Sanders Kleinfeld, director of publishing technology at O’Reilly Media, said the first step for publishers to embrace open source publishing is dispelling the notion that it only deals with software development. “It’s about book content, too,” he said.
That’s one area publishers are understandably wary of inviting the public to meddle in, but for certain titles the benefits can outweigh the risks. When it comes to complex multimedia projects — like children’s, educational, scientific and cooking titles — generating interest and even monetary pledges at the earliest stages not only can help underwrite production costs, Kleinfeld pointed out, it can also define and grow a base of customers and keep marketing resources in check.
Then there are the technological advantages.
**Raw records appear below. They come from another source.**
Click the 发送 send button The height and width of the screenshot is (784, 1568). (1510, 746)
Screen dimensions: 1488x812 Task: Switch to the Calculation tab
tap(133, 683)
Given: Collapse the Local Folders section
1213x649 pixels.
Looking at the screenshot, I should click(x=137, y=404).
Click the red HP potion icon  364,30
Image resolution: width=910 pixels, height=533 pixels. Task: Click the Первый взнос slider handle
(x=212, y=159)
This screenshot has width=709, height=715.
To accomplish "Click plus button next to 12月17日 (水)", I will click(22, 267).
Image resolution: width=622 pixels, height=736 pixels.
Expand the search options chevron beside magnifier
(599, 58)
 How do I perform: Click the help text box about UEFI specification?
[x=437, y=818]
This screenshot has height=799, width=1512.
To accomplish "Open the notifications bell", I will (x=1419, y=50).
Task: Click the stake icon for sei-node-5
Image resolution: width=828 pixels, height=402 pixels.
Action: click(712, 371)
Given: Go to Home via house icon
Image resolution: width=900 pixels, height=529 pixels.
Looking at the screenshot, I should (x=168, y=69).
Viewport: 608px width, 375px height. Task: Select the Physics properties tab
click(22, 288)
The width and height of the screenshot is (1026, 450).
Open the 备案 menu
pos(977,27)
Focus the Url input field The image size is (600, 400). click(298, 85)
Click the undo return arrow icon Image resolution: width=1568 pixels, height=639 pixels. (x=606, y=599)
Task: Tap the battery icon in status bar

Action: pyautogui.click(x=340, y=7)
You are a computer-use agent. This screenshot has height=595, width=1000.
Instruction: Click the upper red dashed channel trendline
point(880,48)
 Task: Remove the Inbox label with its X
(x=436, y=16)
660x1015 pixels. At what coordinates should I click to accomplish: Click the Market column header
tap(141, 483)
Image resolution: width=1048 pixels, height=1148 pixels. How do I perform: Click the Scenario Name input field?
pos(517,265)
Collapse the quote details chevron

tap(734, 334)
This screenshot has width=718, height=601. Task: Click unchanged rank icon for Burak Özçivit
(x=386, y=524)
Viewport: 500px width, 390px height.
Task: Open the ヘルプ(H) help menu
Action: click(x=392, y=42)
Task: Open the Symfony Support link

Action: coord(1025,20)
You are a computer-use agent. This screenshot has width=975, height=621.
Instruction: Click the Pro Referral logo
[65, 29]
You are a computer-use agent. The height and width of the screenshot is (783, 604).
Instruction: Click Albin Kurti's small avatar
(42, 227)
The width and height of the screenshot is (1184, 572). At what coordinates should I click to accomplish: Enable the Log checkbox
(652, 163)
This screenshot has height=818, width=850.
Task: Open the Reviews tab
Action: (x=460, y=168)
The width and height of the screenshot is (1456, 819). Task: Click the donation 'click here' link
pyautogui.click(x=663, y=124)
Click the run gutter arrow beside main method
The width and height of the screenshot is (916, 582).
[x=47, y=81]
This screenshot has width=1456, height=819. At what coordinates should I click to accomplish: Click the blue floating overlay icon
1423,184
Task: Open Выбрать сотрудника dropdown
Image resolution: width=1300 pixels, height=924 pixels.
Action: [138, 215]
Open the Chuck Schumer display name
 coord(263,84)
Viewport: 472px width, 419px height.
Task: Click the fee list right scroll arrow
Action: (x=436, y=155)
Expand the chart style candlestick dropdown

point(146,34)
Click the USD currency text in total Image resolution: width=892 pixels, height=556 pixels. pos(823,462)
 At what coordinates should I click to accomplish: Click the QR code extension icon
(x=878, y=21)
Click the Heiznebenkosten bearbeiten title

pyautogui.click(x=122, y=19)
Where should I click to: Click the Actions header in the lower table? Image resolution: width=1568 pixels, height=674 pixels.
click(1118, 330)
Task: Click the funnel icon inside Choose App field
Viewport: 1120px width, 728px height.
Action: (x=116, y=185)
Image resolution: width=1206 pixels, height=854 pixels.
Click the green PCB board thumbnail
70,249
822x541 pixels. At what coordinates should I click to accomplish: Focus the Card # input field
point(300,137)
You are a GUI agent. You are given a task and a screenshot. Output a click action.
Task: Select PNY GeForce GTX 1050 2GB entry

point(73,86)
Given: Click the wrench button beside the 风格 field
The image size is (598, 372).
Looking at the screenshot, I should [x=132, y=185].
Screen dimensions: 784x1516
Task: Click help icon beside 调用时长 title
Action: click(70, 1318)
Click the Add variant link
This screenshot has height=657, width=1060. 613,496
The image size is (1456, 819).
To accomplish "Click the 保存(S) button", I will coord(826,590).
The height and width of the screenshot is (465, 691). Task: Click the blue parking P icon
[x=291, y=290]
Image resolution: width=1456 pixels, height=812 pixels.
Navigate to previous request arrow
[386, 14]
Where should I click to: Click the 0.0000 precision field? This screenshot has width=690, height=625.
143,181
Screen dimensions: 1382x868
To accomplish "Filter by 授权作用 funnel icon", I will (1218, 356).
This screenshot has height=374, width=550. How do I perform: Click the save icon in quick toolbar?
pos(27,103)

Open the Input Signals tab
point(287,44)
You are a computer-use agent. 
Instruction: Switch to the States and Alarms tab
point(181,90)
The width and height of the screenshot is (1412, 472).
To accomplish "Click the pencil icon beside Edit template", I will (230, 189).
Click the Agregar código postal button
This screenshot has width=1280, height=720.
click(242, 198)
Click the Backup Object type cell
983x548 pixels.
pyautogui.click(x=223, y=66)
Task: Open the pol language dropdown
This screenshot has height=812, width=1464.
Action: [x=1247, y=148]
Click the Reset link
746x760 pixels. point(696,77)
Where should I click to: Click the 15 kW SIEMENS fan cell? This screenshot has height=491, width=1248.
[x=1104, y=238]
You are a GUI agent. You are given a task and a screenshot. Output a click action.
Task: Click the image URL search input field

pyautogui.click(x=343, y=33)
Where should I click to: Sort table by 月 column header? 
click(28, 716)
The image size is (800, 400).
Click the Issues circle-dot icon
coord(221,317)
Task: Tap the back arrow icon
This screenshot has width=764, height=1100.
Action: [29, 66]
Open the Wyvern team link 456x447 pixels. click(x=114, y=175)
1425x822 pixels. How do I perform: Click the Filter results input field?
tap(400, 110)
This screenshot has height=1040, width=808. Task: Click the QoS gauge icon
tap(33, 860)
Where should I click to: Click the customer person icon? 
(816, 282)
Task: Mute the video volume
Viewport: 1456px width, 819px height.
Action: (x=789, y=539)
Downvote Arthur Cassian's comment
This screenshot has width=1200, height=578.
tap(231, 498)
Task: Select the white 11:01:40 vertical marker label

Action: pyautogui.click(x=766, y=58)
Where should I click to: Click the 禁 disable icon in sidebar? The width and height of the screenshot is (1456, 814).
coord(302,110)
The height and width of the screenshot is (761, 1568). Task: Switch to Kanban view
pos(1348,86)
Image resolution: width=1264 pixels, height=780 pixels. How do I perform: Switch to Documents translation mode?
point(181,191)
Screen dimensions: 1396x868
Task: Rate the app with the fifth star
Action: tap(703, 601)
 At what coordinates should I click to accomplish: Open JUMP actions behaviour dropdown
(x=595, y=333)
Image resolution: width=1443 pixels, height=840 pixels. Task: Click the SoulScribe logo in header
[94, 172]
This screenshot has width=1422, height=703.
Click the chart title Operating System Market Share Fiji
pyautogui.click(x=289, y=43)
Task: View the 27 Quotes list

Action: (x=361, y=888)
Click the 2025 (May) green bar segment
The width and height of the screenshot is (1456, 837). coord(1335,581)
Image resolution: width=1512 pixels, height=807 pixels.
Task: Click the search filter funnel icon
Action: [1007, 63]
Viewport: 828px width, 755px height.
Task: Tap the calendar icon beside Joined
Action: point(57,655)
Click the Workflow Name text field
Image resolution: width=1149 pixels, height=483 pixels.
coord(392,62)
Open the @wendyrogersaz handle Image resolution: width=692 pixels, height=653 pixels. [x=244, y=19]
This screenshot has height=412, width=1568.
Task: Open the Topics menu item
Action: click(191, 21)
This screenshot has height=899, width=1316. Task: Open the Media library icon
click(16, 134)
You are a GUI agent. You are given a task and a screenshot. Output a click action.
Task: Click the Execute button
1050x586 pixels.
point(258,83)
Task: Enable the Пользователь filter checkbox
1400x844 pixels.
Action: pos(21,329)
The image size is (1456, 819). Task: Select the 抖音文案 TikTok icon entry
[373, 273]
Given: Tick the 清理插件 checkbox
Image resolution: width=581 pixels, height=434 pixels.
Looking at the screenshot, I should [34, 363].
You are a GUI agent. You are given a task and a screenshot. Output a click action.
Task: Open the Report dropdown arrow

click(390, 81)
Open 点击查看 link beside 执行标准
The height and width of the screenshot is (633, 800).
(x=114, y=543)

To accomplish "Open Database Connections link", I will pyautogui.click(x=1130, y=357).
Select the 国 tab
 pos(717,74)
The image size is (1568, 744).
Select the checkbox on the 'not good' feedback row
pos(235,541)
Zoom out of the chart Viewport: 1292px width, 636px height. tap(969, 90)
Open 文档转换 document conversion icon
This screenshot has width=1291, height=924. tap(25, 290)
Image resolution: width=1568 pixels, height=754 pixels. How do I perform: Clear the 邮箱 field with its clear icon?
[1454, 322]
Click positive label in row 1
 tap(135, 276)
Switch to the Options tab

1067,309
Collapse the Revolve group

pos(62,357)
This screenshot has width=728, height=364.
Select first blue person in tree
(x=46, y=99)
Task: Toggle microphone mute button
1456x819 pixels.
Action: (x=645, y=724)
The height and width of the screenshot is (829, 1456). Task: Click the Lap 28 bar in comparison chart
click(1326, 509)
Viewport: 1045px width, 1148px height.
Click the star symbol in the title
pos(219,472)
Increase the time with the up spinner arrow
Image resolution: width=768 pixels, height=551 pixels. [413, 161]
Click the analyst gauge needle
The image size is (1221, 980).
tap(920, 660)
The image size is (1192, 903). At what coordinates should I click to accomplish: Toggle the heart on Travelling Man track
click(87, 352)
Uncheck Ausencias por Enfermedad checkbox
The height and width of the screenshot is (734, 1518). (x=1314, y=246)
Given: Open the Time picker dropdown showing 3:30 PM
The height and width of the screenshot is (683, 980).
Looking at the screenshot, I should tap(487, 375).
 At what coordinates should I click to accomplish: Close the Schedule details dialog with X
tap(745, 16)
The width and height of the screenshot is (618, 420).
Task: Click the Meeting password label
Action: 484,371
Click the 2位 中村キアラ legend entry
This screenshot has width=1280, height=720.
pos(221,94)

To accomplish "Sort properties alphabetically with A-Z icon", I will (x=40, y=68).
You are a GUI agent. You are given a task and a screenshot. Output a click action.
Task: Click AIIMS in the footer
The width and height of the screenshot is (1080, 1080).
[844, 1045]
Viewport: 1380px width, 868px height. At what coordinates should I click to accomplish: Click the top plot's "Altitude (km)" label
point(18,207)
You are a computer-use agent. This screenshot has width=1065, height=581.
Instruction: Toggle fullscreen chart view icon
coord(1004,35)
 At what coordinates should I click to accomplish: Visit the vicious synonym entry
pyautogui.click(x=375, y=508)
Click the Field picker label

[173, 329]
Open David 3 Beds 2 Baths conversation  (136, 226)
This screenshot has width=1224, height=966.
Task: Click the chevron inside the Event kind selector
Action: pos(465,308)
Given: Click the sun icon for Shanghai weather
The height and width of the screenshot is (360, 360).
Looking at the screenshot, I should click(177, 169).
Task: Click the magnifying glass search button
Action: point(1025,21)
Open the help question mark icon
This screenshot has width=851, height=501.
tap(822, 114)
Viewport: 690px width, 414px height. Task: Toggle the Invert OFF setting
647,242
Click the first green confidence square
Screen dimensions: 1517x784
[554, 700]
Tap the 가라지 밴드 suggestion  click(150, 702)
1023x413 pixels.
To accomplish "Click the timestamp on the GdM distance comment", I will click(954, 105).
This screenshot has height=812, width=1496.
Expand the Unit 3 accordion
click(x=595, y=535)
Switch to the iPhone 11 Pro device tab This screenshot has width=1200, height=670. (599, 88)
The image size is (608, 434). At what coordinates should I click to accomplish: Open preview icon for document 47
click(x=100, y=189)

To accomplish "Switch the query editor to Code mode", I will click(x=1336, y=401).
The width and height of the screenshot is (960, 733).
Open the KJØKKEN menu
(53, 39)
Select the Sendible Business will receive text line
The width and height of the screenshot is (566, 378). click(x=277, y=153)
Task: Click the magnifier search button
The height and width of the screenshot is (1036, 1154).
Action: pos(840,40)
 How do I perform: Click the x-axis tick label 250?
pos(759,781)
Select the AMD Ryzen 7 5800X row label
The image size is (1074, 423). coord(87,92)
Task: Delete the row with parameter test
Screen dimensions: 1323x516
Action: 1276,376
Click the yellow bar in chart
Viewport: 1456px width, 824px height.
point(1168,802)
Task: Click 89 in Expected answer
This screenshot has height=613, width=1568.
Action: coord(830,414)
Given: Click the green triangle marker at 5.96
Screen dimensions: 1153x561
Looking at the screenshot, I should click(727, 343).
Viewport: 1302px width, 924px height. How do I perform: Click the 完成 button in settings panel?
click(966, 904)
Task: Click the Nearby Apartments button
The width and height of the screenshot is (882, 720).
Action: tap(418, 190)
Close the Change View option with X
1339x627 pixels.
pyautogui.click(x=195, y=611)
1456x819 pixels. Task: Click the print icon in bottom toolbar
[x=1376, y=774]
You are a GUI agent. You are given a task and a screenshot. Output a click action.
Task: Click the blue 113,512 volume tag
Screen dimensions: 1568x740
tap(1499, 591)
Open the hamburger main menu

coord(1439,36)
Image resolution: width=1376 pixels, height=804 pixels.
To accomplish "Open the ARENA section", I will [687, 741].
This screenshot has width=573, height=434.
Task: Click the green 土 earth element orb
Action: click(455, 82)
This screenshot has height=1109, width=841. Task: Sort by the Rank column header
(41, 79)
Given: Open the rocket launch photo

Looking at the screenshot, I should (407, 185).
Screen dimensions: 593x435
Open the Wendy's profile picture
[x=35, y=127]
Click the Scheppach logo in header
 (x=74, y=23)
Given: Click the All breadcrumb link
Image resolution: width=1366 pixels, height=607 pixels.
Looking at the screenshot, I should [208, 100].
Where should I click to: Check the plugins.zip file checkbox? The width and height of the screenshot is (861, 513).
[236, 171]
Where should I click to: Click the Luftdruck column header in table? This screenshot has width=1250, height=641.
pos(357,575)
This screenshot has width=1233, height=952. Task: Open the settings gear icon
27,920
Publishers talk a great deal about digital innovation but sometimes recycle familiar ideas. Sanj Kharbanda, vice president of digital strategy at Houghton Mifflin Harcourt, spoke today about one such challenge: ceasing to approach digital as an end-format tacked onto the production process. He conceded people in the industry are “tired of hearing” about the need to change that.
With an open source development model, the digital production process is constantly being refined in tandem with the content that’s produced in it. As the public helps build a publisher’s code base, the digital production standard rises across the board and at a faster rate. Open source collaboration also means publishers never have to wait for a software developer to release upgrades to support emerging production needs. What’s more, Kleinfeld pointed out, publishers don’t need to open-source everything they do, “only what furthers [their] business goals or helps the industry.”
There are some challenges and drawbacks, of course. As IDPF’s executive director Bill McCoy pointed out (in a bit of an understatement), generating new strings of code every few weeks makes scheduling difficult. And in perhaps an even more uncomfortable transition, publishers working in an open source model “don’t necessarily have the creation of a single product in sight.”
But as publishers strive to connect more with readers and content creators and seek to become more agile in their move toward digital, those pain points could transform into strategic advantages.